TacSE3: Equivariant SE(3) Motion Estimation from Low-Texture Visuotactile Images for In-Gripper Tracking and Compensation
For robotic in-hand manipulation, TacSE3 addresses the problem of motion tracking under visual occlusion with low-texture tactile images, offering a physically interpretable signal for compensation.
TacSE3 estimates SE(3) rigid-body motion from low-texture visuotactile images by converting tactile observations into a decoupled force field, achieving rotation tracking across axes and object geometries. Dual-sensor sensing reduces translation-rotation ambiguity and provides a lightweight compensation signal that improves disturbance tolerance in manipulation tasks without retraining.
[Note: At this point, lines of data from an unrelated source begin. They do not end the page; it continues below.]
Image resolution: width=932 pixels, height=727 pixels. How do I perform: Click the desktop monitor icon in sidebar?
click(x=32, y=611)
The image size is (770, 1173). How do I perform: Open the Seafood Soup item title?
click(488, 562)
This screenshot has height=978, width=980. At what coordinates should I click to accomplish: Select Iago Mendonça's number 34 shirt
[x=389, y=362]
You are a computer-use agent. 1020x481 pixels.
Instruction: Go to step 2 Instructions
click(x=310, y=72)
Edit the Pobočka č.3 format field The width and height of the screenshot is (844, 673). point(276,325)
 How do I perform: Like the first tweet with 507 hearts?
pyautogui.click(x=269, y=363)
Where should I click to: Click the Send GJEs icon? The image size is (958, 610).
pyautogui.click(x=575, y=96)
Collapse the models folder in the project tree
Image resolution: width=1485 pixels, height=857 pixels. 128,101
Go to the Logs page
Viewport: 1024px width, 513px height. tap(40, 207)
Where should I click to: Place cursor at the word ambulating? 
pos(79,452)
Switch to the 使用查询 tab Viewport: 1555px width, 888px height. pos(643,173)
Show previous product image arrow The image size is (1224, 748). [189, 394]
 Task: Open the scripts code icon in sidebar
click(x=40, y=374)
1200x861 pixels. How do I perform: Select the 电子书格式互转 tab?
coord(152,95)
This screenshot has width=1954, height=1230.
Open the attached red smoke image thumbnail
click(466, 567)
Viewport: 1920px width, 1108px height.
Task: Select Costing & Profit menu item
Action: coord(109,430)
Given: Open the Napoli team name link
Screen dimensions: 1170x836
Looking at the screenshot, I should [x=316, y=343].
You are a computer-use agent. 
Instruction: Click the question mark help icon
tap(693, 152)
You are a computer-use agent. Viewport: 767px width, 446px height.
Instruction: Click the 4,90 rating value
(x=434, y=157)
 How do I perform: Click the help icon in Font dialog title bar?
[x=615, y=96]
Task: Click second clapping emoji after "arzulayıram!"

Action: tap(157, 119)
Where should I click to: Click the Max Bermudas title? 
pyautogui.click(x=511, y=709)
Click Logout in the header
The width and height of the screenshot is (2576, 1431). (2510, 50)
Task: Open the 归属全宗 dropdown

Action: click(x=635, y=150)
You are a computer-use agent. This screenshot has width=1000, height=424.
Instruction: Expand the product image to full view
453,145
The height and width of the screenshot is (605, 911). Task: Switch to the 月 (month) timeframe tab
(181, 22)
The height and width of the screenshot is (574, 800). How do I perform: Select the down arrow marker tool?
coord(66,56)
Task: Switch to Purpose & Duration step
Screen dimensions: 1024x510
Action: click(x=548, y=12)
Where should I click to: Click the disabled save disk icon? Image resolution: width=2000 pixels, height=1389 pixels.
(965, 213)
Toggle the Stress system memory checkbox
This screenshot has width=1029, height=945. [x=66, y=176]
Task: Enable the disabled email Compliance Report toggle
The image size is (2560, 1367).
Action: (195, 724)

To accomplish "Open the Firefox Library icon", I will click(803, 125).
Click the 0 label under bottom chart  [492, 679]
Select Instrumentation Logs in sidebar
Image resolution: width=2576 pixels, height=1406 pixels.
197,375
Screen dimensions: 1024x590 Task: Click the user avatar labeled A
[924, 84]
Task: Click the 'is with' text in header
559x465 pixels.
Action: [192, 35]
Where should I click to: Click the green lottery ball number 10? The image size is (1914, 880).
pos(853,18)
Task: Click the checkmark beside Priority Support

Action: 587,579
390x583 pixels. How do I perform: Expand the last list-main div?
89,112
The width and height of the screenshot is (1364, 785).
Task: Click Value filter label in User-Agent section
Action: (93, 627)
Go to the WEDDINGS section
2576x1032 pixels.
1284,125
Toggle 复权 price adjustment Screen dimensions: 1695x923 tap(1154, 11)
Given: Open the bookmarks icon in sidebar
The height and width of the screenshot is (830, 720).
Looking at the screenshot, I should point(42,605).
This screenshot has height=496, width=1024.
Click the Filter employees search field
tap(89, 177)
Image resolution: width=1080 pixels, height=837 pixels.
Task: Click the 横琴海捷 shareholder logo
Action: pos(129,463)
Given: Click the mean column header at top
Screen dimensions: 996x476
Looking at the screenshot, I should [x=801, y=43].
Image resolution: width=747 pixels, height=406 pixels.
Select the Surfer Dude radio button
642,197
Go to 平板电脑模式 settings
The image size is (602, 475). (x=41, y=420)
Robotic in-hand manipulation requires reliable object-motion tracking under frequent visual occlusion, yet low-texture visuotactile images provide few stable correspondences for conventional image- or geometry-matching methods. This paper presents TacSE3, a tactile motion-estimation pipeline that converts low-texture visuotactile observations into a decoupled three-dimensional force field and estimates incremental rigid-body motion on SE(3). The method derives planar translation from contact-centroid motion and estimates rotation primarily from shear-related tactile responses, yielding a physically interpretable signal for in-gripper tracking and compensation. Experiments with paired DM-Tac fingertip sensors show that dual-sensor sensing reduces translation-rotation ambiguity, supports rotation tracking across axes and object geometries, and provides a lightweight compensation signal that improves disturbance tolerance in downstream manipulation tasks without retraining the base policy.